*** RECORD LIST
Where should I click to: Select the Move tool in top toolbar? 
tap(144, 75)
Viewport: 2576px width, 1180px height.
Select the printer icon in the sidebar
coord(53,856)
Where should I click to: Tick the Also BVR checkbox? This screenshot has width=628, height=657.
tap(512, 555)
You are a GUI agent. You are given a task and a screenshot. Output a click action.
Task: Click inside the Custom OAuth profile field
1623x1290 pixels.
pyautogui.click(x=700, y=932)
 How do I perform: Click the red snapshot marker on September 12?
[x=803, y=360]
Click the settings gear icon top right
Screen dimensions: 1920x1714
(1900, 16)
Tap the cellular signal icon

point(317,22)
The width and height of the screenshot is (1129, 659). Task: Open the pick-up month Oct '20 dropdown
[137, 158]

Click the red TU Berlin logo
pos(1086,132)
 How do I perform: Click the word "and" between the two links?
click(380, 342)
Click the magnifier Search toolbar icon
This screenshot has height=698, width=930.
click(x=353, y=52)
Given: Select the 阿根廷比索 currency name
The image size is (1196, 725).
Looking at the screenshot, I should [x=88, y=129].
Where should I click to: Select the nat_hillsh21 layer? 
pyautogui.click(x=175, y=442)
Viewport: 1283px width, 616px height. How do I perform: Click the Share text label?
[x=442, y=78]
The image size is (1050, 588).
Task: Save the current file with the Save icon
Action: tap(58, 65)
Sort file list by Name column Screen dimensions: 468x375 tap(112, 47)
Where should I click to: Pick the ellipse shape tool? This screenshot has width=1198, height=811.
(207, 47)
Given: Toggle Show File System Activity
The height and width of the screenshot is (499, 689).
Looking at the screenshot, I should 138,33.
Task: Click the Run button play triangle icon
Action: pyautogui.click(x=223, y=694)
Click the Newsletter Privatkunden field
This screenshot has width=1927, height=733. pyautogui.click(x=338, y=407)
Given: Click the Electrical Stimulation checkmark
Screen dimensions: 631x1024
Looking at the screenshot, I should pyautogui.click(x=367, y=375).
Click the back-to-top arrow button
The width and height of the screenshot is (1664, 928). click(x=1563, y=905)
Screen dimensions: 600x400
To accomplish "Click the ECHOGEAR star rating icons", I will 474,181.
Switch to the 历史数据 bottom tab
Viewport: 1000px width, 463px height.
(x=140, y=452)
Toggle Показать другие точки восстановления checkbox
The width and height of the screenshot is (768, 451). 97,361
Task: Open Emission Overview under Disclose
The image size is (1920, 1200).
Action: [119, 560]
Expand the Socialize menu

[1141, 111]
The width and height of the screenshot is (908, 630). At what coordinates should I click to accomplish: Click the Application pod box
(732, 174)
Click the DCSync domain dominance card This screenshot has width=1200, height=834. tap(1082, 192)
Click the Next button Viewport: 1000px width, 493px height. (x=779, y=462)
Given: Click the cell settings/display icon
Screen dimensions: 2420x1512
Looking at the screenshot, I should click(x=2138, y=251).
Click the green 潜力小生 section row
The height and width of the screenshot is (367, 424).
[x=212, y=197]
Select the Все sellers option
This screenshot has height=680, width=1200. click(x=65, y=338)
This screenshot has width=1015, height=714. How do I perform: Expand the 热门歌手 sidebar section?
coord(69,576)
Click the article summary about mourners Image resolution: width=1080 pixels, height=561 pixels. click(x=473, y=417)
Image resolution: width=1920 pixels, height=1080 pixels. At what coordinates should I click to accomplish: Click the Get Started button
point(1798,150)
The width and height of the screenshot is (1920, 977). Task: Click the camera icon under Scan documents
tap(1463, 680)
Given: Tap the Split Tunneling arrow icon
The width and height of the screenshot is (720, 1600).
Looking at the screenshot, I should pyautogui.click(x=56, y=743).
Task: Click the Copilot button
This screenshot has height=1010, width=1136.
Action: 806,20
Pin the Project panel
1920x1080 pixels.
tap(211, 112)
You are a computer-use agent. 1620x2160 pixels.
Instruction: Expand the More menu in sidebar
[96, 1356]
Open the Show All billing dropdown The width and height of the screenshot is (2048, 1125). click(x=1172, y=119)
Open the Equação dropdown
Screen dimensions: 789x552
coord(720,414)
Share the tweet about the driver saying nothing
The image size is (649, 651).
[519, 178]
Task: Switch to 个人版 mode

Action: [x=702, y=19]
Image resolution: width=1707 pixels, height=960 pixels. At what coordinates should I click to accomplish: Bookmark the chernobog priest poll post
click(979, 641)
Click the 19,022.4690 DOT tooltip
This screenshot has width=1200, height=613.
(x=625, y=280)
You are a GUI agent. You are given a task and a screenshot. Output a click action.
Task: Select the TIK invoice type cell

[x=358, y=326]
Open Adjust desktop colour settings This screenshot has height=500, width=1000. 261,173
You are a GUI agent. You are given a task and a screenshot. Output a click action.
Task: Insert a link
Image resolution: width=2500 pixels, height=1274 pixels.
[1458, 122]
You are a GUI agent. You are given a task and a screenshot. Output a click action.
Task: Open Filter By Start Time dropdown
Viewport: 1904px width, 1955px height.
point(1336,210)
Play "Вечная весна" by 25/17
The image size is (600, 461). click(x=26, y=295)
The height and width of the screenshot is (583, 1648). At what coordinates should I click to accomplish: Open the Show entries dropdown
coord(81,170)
******
### WRITTEN EXERCISE
Reproduce verbatim the lines from the one containing "Where should I click to: Pick" through the one containing "(x=140, y=452)", both included.

### ANSWER
Where should I click to: Pick the ellipse shape tool? This screenshot has width=1198, height=811.
(207, 47)
Given: Toggle Show File System Activity
The height and width of the screenshot is (499, 689).
Looking at the screenshot, I should 138,33.
Task: Click the Run button play triangle icon
Action: pyautogui.click(x=223, y=694)
Click the Newsletter Privatkunden field
This screenshot has width=1927, height=733. pyautogui.click(x=338, y=407)
Given: Click the Electrical Stimulation checkmark
Screen dimensions: 631x1024
Looking at the screenshot, I should pyautogui.click(x=367, y=375).
Click the back-to-top arrow button
The width and height of the screenshot is (1664, 928). click(x=1563, y=905)
Screen dimensions: 600x400
To accomplish "Click the ECHOGEAR star rating icons", I will 474,181.
Switch to the 历史数据 bottom tab
Viewport: 1000px width, 463px height.
(x=140, y=452)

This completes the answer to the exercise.